At IBM Software, we transform client challenges into solutions, building the world's leading AI-powered, cloud-native products that shape the future of business and society. We are building the next generation of watsonx.data—a GPU-accelerated, open data lakehouse engineered to deliver category-leading price-performance for analytics and AI workloads. Working in Software means joining a team fueled by curiosity and collaboration, where you'll design distributed components—metadata services, coordination layers, state management systems, and data movement pipelines—that handle high-throughput, fault-tolerant, and strongly consistent workloads at petabyte scale. With a culture that values innovation, growth, and continuous learning, IBM Software places you at the heart of IBM's product and technology landscape.
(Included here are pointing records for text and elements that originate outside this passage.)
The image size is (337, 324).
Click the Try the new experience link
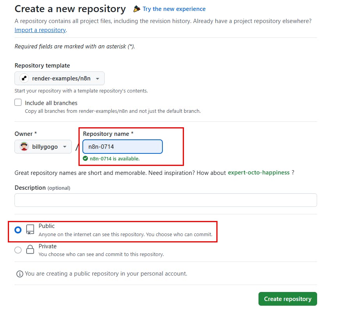[174, 9]
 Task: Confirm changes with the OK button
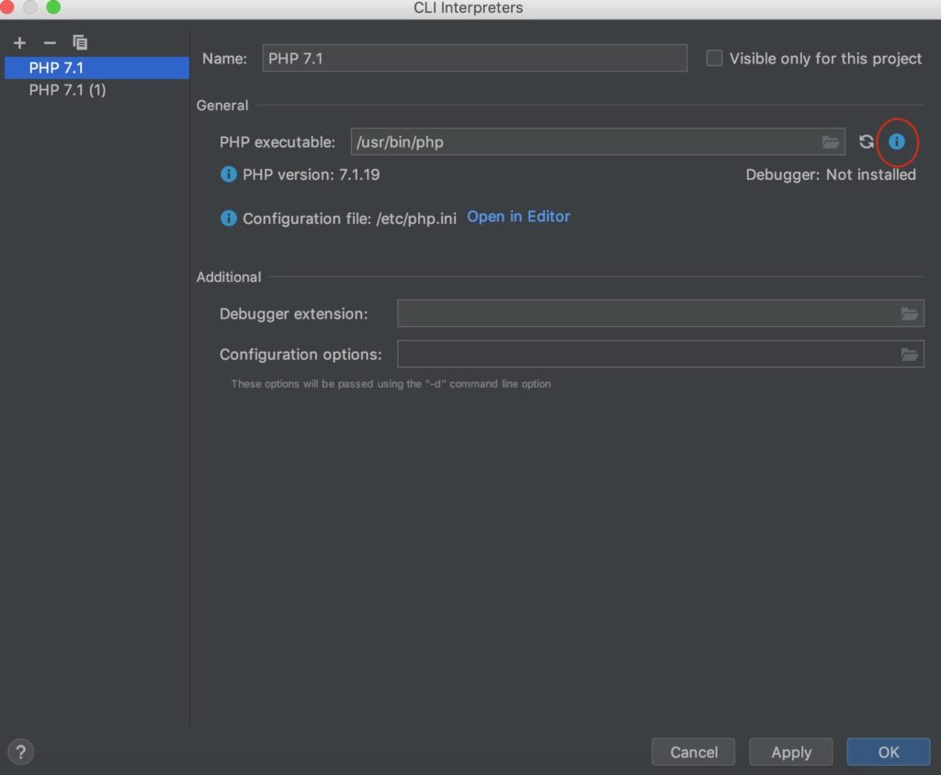click(x=888, y=751)
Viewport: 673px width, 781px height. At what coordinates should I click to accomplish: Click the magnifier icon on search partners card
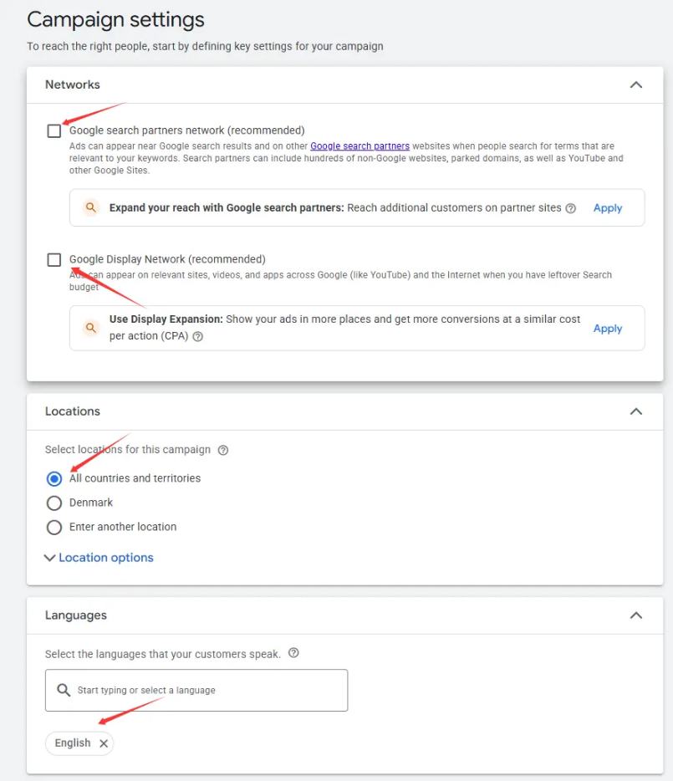90,207
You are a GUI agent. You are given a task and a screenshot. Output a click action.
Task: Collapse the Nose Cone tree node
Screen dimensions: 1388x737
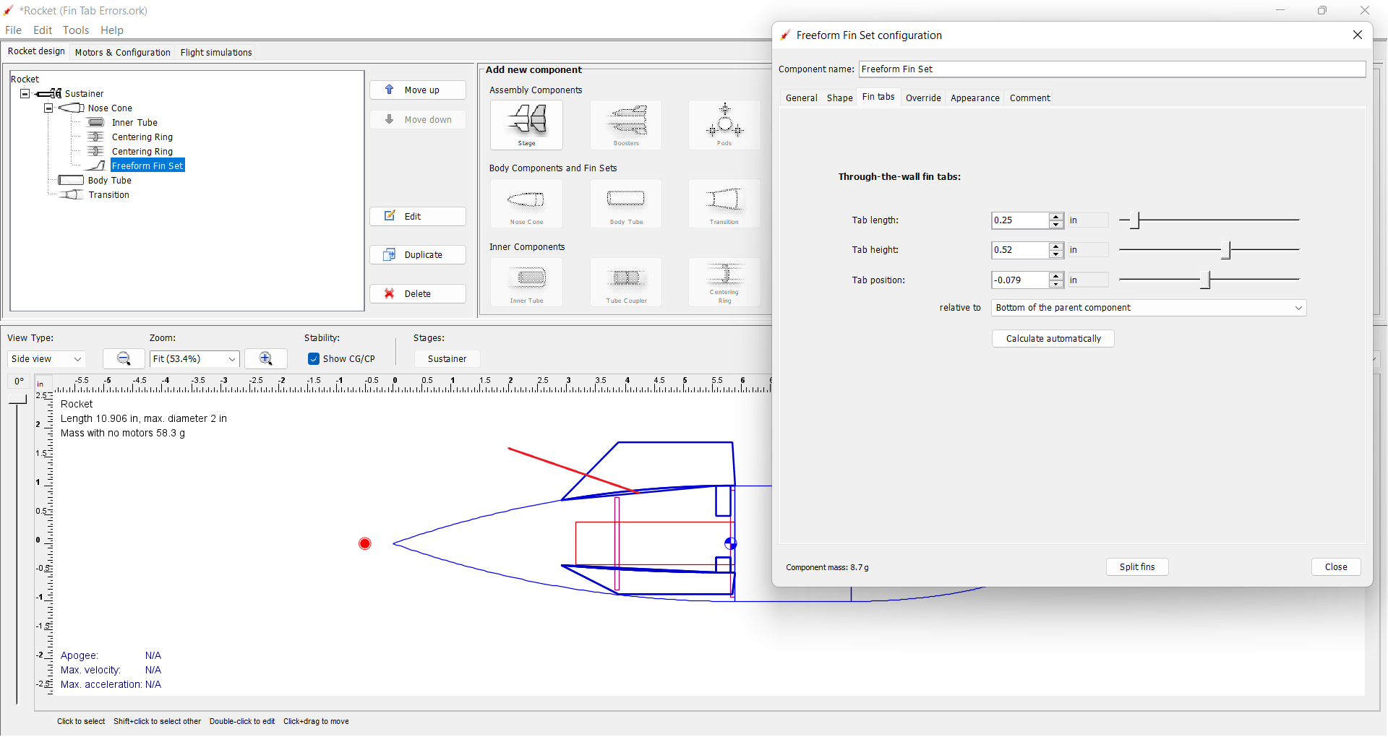[48, 108]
Here, you'll have the tools and opportunities to advance your career while creating software that changes the world.
As a Software Engineer specializing in large-scale, stateful distributed systems, you will design, develop, test, and deliver the foundational infrastructure that makes watsonx.data reliable, consistent, and performant at petabyte scale.
You will work in an Agile, collaborative environment to understand stakeholder requirements and set the reliability and scalability ceiling for the platform.
Your primary responsibilities will include
- Design Distributed Components: Architect and implement metadata services, distributed schedulers, catalog backends, and state coordination layers for petabyte-scale, high-throughput, low-latency data. Build Stateful & Fault-Tolerant Infrastructure: Implement replication, automatic failover, distributed consensus (Raft/Paxos), snapshot/restore, and exactly-once processing for correctness under failure. Contribute to CI/CD Pipeline: Contribute to the automated CI/CD pipeline, instrumenting components with structured logging, distributed tracing, and metrics that make failure modes observable.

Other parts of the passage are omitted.